Eles também inventaram o bacalhau constipado. Assam postas do peixe nas brasas e finalizam com molho de azeite quente, vinagre e colorau. Acompanham batatas cozidas em rodelas. O nome viria do processo de preparo. Cada vez que as postas viram na grelha, são passadas em água fria, portanto recebem um choque térmico. Se o golpe fosse dado em um ser humano, provocaria constipação nasal. 

Outra receita de nome intrigante é o bacalhau à cobra, que não incorpora o temido ofídio venenoso ou não. Leva apenas o peixe do Atlântico Norte, cortado em quadrados, marinado no leite, empanado, frito no azeite e regado com molho de vinho do Porto. De onde veio o nome? Talvez de alguma cozinheira de má índole ou mau gênio... 

Brincadeiras à parte, há também o bacalhau à nabão, mais fácil de explicar. O nome não se refere a nenhum legume gigante, nem foi dado por alguém que estava em uma grande naba, ou seja, com uma enorme dívida financeira ou considerável prejuízo. Nabão é um afluente do Zêzere, rio que passa em Tomar. A receita surgiu na cidade ou na região. O bacalhau é cozido, desfiado em lascas e vai à mesa com molho de manteiga, leite, farinha de trigo e gemas. 
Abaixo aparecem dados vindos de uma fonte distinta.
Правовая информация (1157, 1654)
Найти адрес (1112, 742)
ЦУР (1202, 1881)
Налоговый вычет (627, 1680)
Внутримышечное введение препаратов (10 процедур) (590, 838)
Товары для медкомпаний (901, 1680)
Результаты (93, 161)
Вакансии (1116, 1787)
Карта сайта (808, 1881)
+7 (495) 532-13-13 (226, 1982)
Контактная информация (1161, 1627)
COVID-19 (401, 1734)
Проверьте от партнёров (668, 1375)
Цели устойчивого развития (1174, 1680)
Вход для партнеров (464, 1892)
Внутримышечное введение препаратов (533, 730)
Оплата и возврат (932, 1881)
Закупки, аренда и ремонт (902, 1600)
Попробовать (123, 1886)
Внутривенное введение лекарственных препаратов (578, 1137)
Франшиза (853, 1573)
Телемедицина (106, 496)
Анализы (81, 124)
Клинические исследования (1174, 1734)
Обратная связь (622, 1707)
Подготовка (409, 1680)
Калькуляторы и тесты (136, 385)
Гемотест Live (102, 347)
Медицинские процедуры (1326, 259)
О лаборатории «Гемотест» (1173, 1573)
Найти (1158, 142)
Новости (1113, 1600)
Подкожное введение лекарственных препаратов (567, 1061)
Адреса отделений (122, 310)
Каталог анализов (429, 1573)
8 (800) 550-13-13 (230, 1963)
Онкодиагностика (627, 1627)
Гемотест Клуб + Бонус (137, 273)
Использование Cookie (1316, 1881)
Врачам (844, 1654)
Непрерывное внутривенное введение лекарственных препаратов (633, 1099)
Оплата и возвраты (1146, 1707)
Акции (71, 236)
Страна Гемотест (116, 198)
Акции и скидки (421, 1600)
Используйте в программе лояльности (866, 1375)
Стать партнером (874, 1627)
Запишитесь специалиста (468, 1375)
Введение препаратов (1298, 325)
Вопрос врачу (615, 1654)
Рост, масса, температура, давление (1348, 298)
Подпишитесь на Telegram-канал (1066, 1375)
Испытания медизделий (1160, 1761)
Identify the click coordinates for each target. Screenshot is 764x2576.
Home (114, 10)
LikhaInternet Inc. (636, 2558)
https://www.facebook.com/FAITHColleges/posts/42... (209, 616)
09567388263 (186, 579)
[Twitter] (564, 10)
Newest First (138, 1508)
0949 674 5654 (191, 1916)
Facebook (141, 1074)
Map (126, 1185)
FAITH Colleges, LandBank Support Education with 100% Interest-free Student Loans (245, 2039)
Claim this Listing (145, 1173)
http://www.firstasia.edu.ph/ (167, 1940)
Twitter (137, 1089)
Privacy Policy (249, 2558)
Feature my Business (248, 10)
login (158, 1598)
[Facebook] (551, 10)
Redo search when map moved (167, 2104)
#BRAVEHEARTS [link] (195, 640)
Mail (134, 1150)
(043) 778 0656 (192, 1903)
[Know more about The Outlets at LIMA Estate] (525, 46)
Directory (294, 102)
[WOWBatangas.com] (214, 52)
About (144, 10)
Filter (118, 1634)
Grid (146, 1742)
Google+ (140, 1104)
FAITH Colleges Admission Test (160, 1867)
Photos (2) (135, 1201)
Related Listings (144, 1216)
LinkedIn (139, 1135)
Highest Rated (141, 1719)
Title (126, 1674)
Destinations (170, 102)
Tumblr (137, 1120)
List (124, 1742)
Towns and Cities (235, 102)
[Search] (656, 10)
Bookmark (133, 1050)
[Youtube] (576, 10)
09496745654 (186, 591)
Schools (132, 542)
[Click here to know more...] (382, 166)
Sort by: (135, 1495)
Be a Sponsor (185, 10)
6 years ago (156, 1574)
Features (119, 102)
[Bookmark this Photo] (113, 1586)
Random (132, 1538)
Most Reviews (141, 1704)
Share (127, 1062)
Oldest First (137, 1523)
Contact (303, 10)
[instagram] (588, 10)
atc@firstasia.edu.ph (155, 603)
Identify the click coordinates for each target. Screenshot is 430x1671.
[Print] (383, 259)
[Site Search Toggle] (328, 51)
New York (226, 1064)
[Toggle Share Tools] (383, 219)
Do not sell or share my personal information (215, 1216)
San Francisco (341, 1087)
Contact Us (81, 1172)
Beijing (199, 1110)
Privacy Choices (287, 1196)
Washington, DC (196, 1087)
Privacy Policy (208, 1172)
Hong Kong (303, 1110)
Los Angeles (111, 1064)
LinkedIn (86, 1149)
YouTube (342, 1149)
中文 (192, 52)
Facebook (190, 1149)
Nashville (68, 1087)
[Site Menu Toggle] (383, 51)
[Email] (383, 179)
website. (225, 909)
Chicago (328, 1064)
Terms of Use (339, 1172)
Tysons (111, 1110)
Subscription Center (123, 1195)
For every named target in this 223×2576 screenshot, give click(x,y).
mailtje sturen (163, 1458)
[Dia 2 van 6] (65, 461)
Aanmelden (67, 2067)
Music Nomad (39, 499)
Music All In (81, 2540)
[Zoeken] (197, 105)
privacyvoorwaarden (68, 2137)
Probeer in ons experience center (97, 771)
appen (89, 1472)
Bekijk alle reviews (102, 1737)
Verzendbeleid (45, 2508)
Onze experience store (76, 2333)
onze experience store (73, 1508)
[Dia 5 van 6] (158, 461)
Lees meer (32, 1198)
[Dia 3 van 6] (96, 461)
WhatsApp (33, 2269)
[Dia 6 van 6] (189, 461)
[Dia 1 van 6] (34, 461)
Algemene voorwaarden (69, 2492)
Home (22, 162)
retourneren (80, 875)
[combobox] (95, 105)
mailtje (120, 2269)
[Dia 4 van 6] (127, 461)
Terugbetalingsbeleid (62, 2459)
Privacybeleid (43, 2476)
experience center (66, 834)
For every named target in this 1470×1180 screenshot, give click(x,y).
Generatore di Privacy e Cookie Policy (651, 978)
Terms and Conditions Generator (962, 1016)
Um prato de nome intrigante e sucesso mais ou menos recente é o bacalhau à bruxa de Valpaços. Foi criado por uma mulher da cidade homônima, em Alto Trás-os-Montes. Chamava-se Maria, viveu entre os séculos 19 e 20, sofria de problemas mentais. Acabou internada com a fama de bruxa louca. A biblioteca de Valpaços guarda o diário manuscrito no qual ela escreveu a receita. O bacalhau à bruxa de Valpaços é montado em camadas, com cebola, batata, toucinho e temperos, regado com azeite e levado ao fogo em panela de barro. 

Existe ainda o bacalhau à João do Buraco, inventado pelo dono de um antigo restaurante do Porto que tinha esse nome. Hoje, é especialidade não só da Capital do Norte de Portugal, mas de todo o Douro Litoral. Uma versão, sem comprovação histórica, diz que o sobrenome Buraco veio da aldeia simples ou da casa onde ele tinha vivido. 

Na receita que inventou, o bacalhau é fervido, cortado em lascas e reservado. A seguir, refoga-se cebolas no azeite e se faz um molho consistente à base de manteiga derretida, leite, farinha de trigo e gemas. A seguir, prepara-se novamente à parte um purê de batatas com manteiga e leite, adicionando-se claras em neve. Finalmente, o prato é dourado no forno, com o bacalhau montado em camadas. Intercala-se o peixe do Atlântico Norte, o refogado de cebolas, a salsinha, a pimenta, as amêijoas, os camarões, o molho e o purê. 

A alma, considerada princípio da vida, também serve de inspiração aos portugueses, como mostra o bacalhau espiritual. Em seu preparo, o peixe do Atlântico Norte é cortado em lascas, refogado e vai ao forno com camadas de pão de forma e bechamel. Os fãs garantem entrar em êxtase ao saboreá-lo – daí o nome místico. Foi criado em fins da década de 1940 no restaurante Cozinha Velha, nas antigas cozinhas do Palácio de Queluz, pela sua concessionária, a condessa Almeida Araújo. Ela se inspirou na receita de brandade de morue, da cozinha francesa. 

Por último, há o bacalhau nunca chega. O rei português dom Carlos (1863-1908) apareceu de surpresa a um dos seus palácios, vindo de uma caçada. Na despensa, porém, havia pouca coisa. Então o cozinheiro improvisou: pegou uma posta de bacalhau, cozinhou-a no leite, desfiou, dourou no azeite com cebola, presunto cru em tiras, salsinha, batata palha e ovo cru ligeiramente batido. 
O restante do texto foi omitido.